** About this task **
An exact transcription is needed, starting at the line containing "Screen dimensions: 1192x703" and running through the last line of the records, with every picture left out.

Stored data:
——————

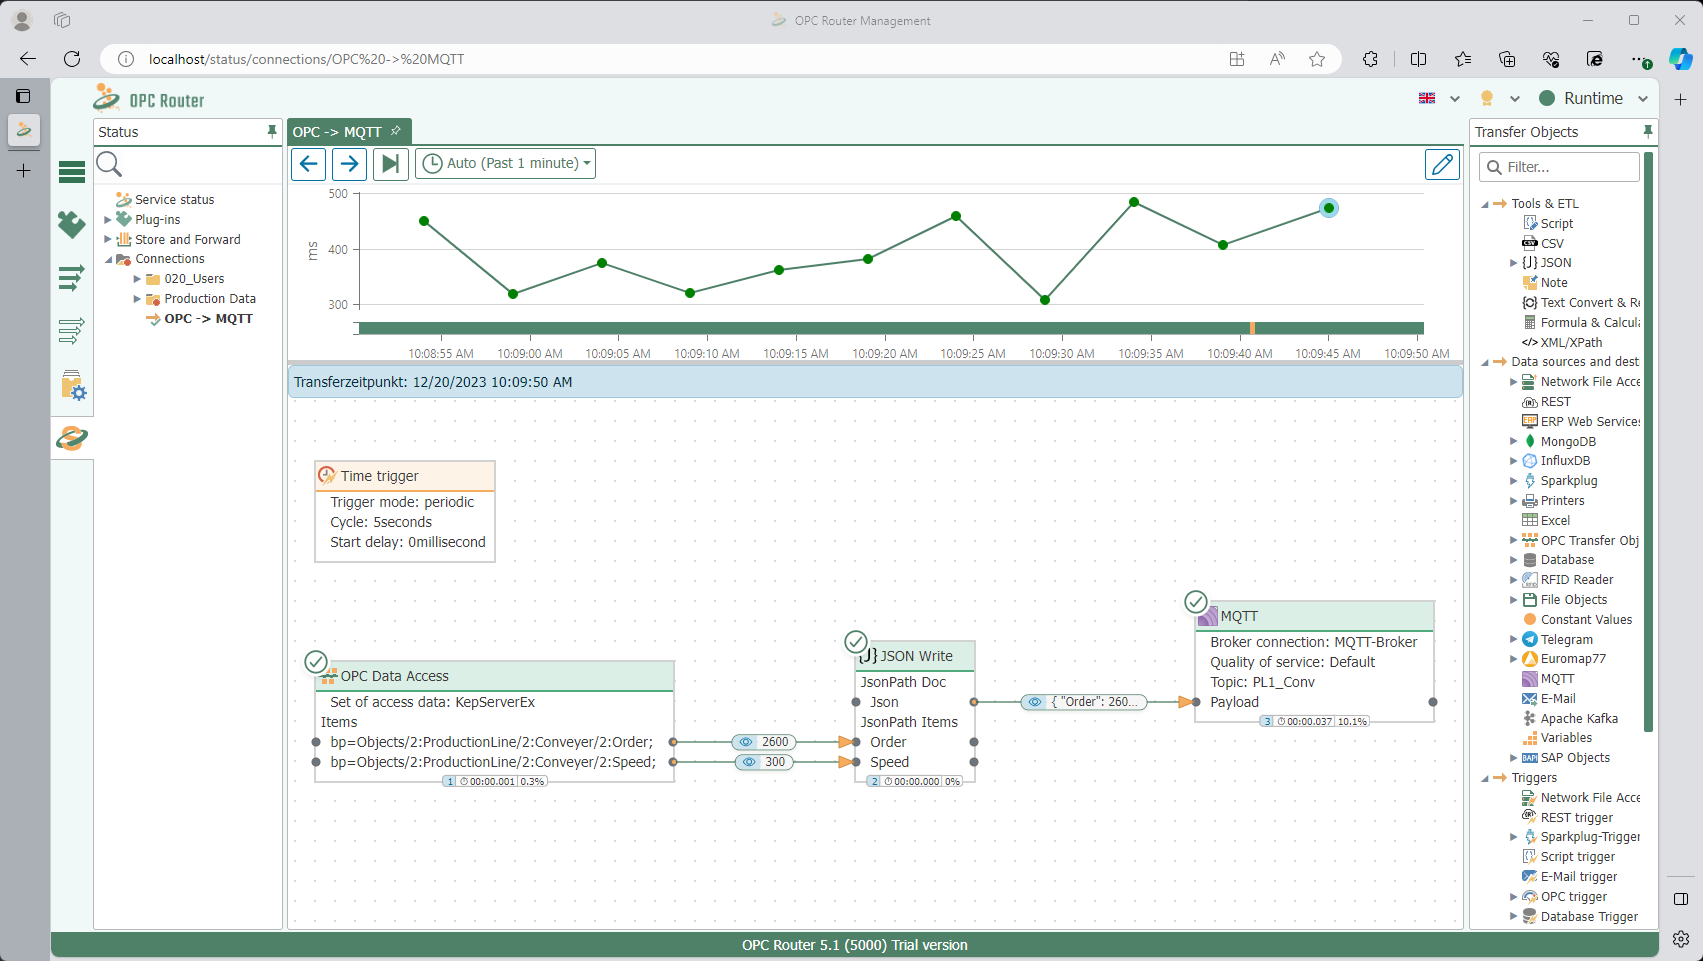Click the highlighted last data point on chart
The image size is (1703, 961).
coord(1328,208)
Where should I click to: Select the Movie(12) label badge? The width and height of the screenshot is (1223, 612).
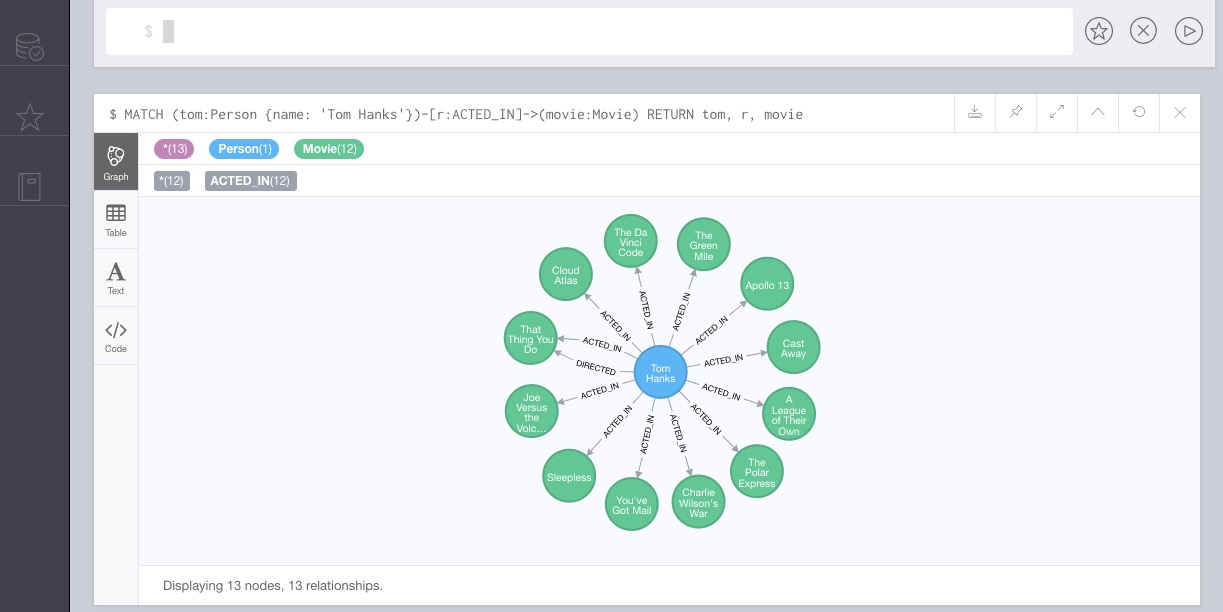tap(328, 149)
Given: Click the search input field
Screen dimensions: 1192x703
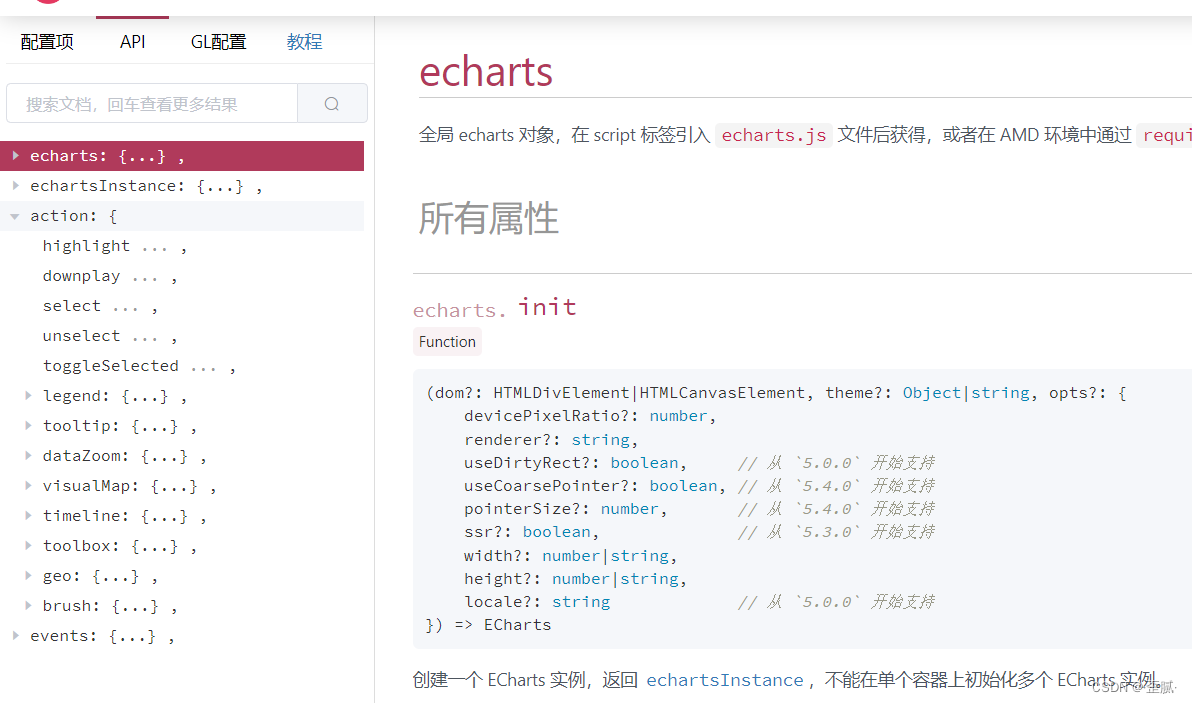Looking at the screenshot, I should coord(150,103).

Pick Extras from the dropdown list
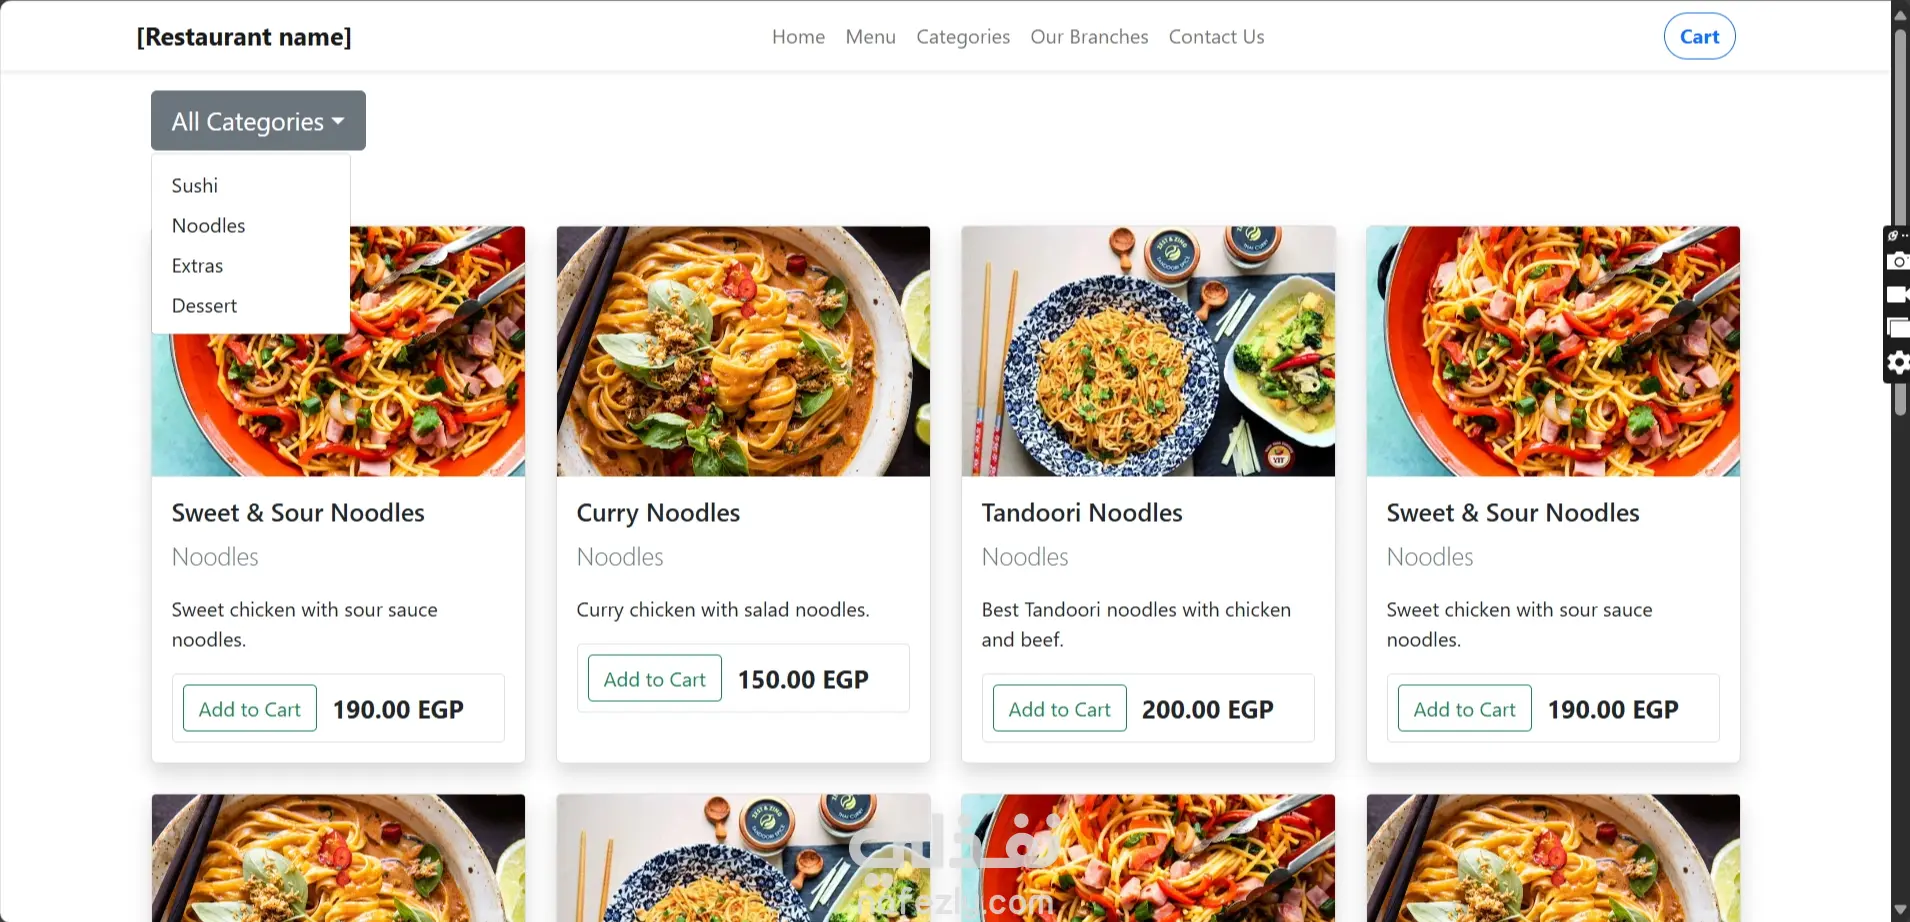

——————

** Solution for this problem **
Screen dimensions: 1192x703
Looking at the screenshot, I should coord(150,103).

Pick Extras from the dropdown list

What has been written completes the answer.